Appeals stack — most messages use two or three at once, so name each rather than hunting for "the one." Naming isn't rejecting: spotting an appeal just puts the student in the driver's seat.
Open with the takeaway, then work the prompts. There are no single right answers — the skill is naming and defending a read.
You don't have to reject an appeal to notice it. Naming it is the skill.
Students may reasonably see more than one appeal. Push for the strongest and the evidence word.
| Message | Strongest appeal(s) |
|---|---|
| 1. "9 out of 10 dentists recommend BrightMint." | Logos (the number) + ethos (dentists = authority). |
| 2. "Don't be the only kid without the new Zephyr sneakers." | Pathos — fear of being left out. |
| 3. "As a nurse with 20 years of experience, I only use this brand." | Ethos — credibility from a role and experience. |
| 4. "Buy now — this deal ends in 1 hour!" | Pathos — urgency and pressure. |
| 5. "Our battery lasts 40% longer than last year's model." | Logos — a factual, measurable reason. |
| 6. "Real fans wear the jersey to every game." | Pathos + identity ("real fans"), a pull toward belonging. |
Every ad, post, and pitch is trying to move you — to buy, click, believe, or belong. Most of them do it in one of three classic ways. Once you can name them, you can hear them coming.
What it is. Persuasion by giving reasons — facts, numbers, evidence, "because." It talks to the thinking part of you.

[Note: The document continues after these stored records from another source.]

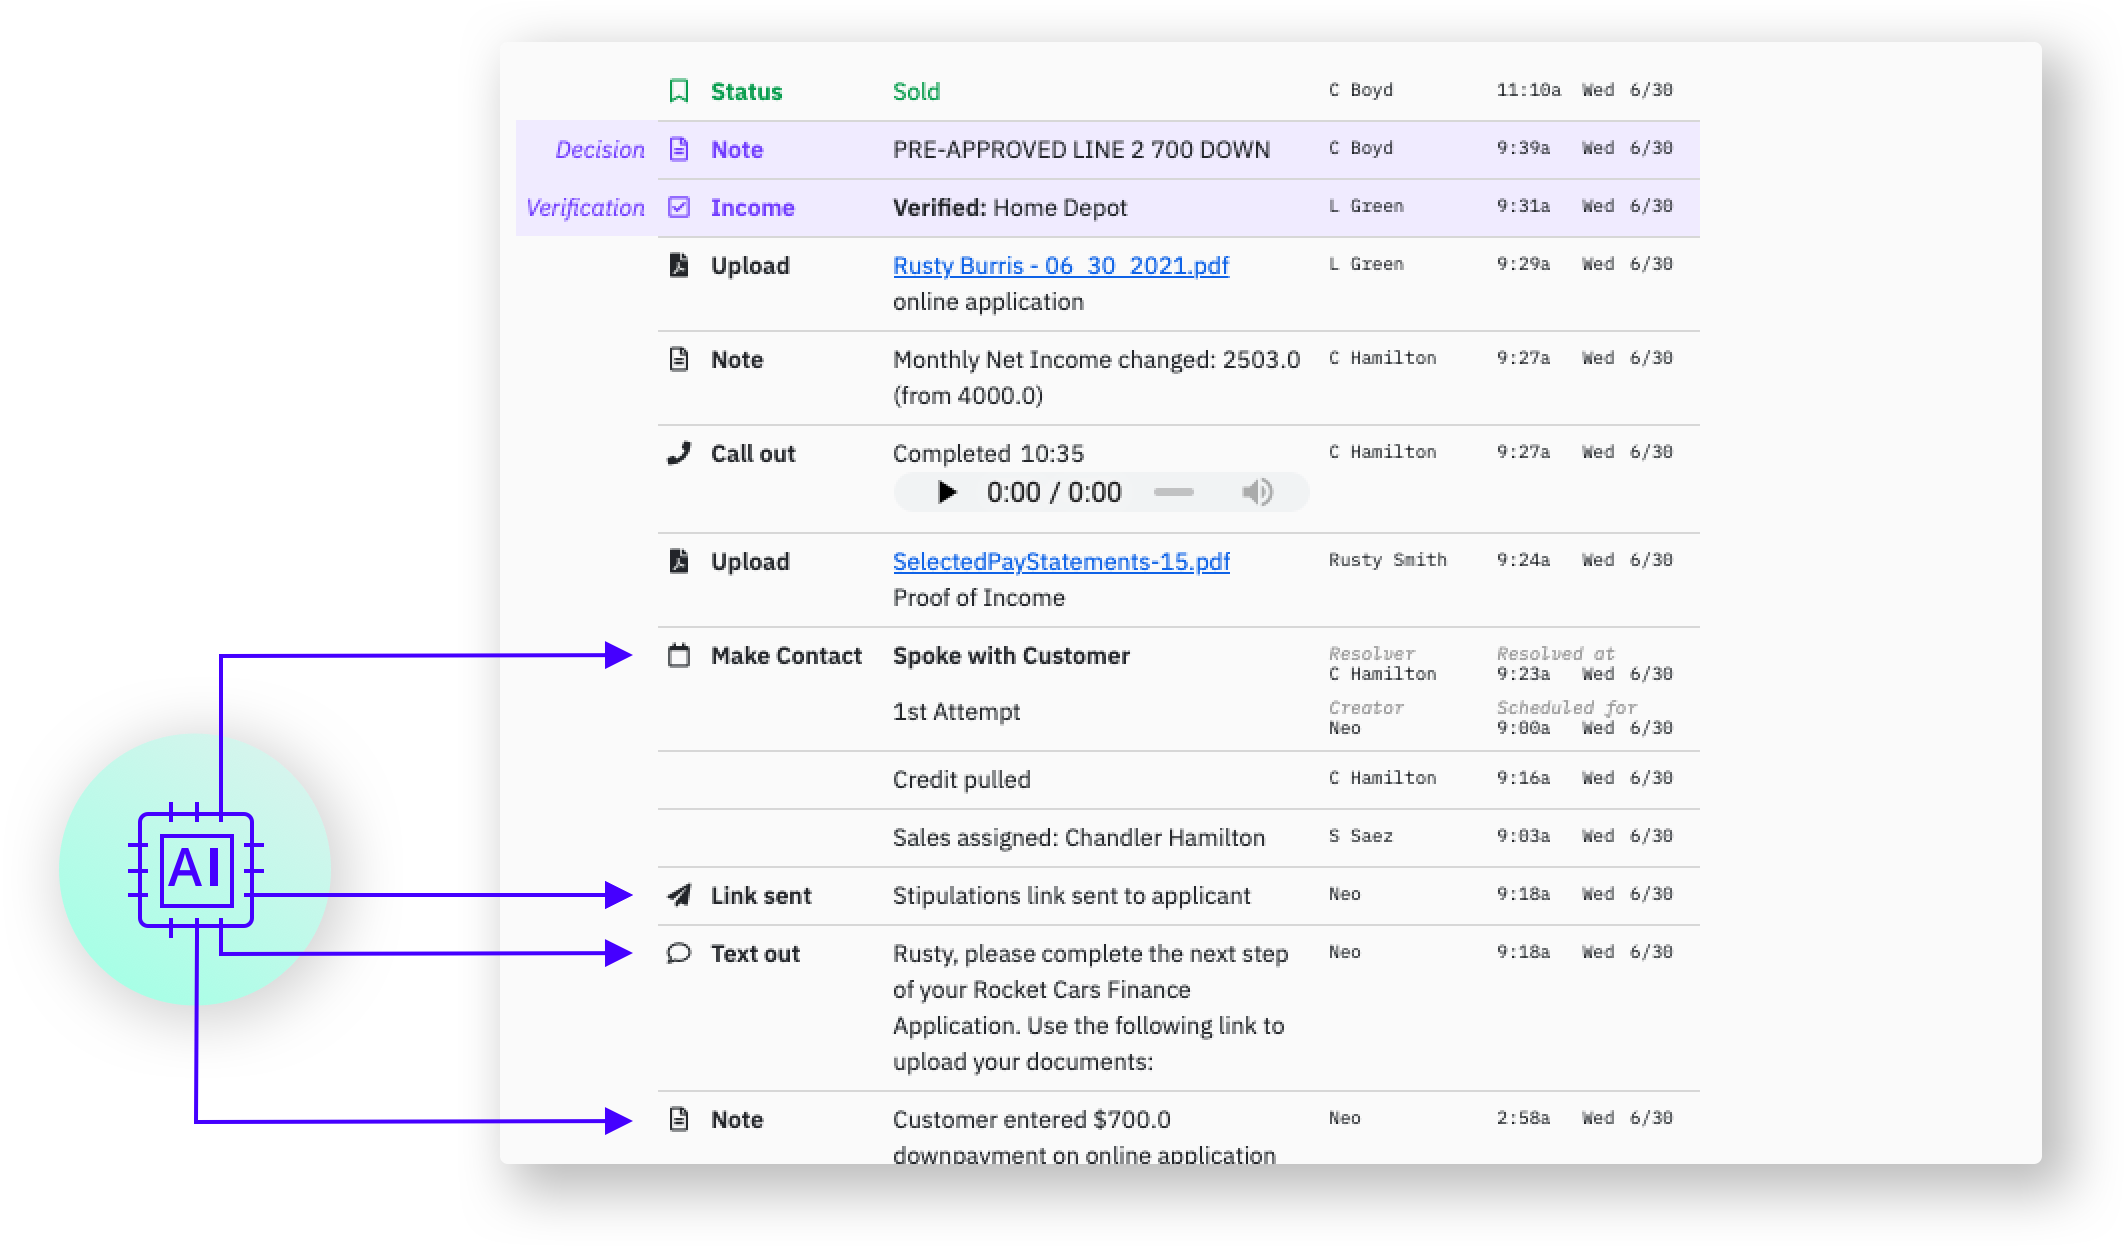
Task: Click the Call out phone icon
Action: click(679, 453)
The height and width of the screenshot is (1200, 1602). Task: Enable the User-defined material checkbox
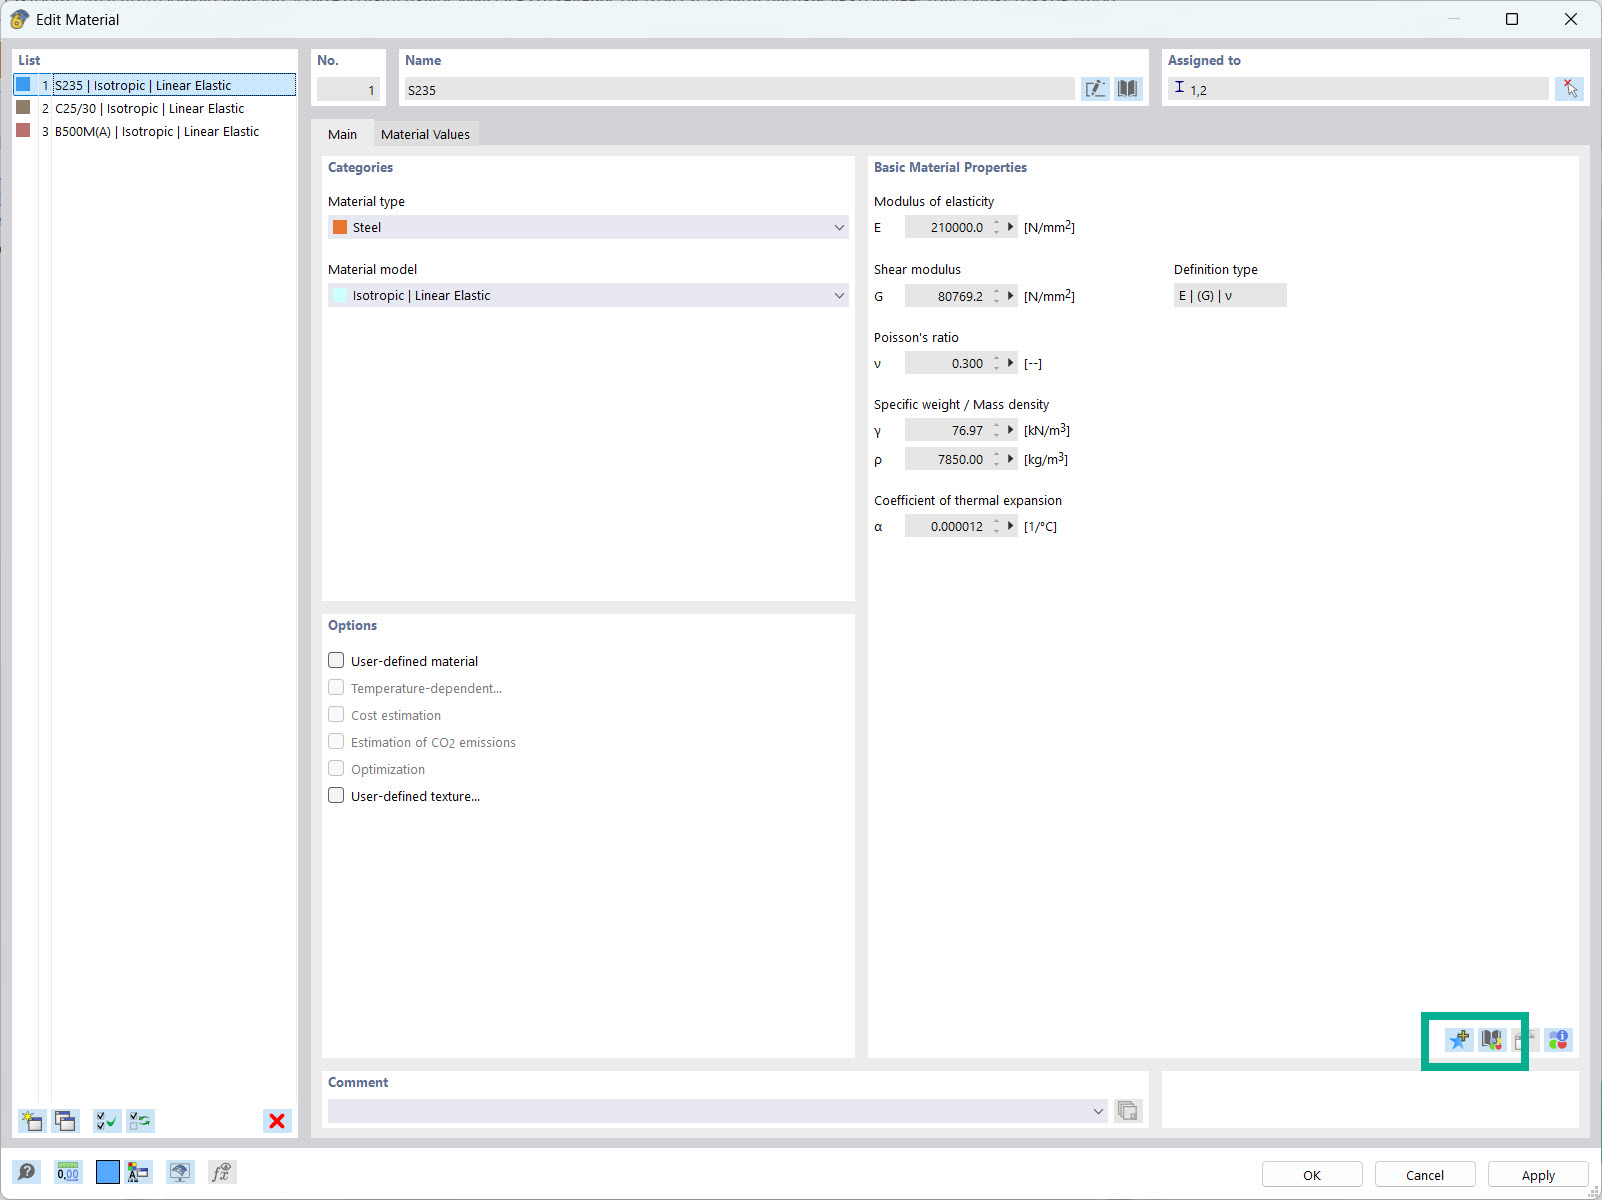click(336, 660)
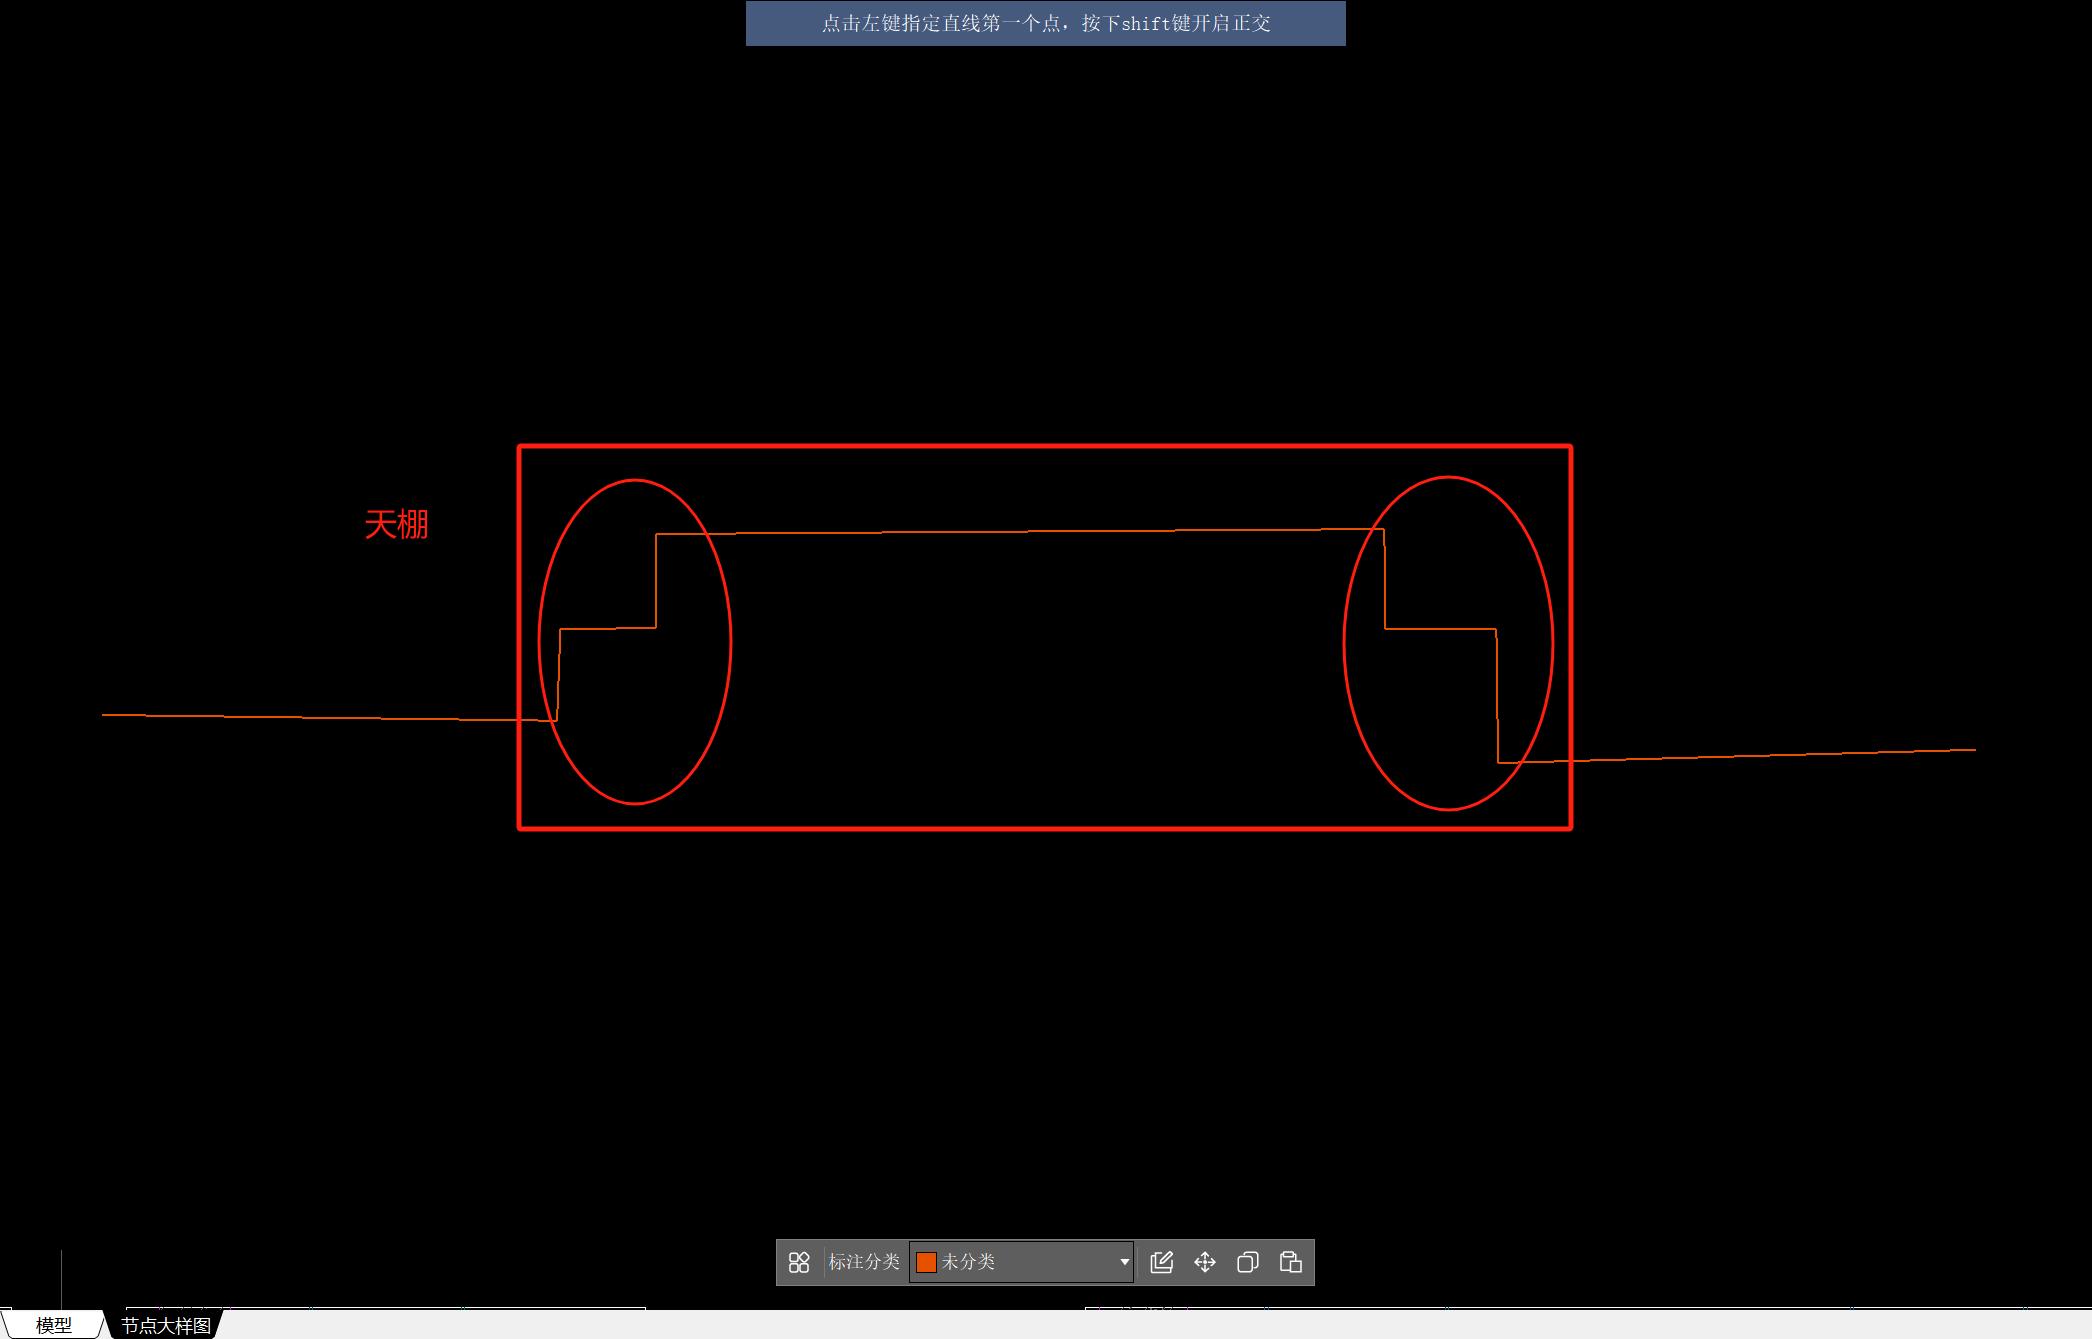Click the orange line extending left outside rectangle
The height and width of the screenshot is (1339, 2092).
click(x=300, y=717)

Why it works. We're taught that numbers and reasons mean truth. A statistic feels solid and neutral, so a claim with a number in it feels proven — even when the number is cherry-picked, vague, or made up. The word "because" alone makes almost anything sound more reasonable.
Sounds like: "studies show," "9 out of 10," "40% more," percentages, rankings, "because…"
Watch for: a real reason vs. a reason-shaped decoration. Ask: is that number actually about what they're selling? Where did it come from?
What it is. Persuasion by who's talking — their authority, experience, or reputation. "Trust this because of who says it."
Why it works. You can't check everything yourself, so you take smart shortcuts and trust experts, brands, and people like you. Usually that's fine — but it's easy to fake. A lab coat, a confident voice, a big follower count, or a familiar logo can borrow trust that was never earned.
Sounds like: "as a doctor," "20 years of experience," "the #1 brand," "experts agree," a famous face.
Watch for: real expertise in the right subject vs. borrowed or fake authority. A famous person isn't an expert on everything.
What it is. Persuasion by making you feel something — excited, scared, proud, guilty, left out — so you act on the feeling.
Why it works. Feelings move faster than thinking. When you feel something strongly, you're more likely to act now and think later — which is exactly what an urgent or scary message wants. Fear of missing out, the pull to belong, and pride are the easiest strings to pull.
Sounds like: "don't miss out," "only a few left," "act now," "imagine how you'll feel," happy or scared faces.
Watch for: the feeling isn't the argument. Notice the feeling first — then ask what they actually want you to do.
They travel together. Real messages usually stack two or three appeals at once. You don't have to pick just one — the skill is naming each one you can hear.
For each message, write L (logos), E (ethos), or P (pathos) — you can write more than one — and underline the words that gave it away.
| Message | Appeal(s) — L / E / P |
|---|---|
| 1. "9 out of 10 dentists recommend BrightMint." | |
| 2. "Don't be the only kid without the new Zephyr sneakers." | |
| 3. "As a nurse with 20 years of experience, I only use this brand." | |
| 4. "Buy now — this deal ends in 1 hour!" | |
| 5. "Our battery lasts 40% longer than last year's model." | |
| 6. "Real fans wear the jersey to every game." |
Pick one message above. Which appeal is doing the most work, and how do you know?
You're selling a plain backpack. Write one sentence for each appeal.
Think of one real message you saw this week. Write it down, and name the appeal it used on you.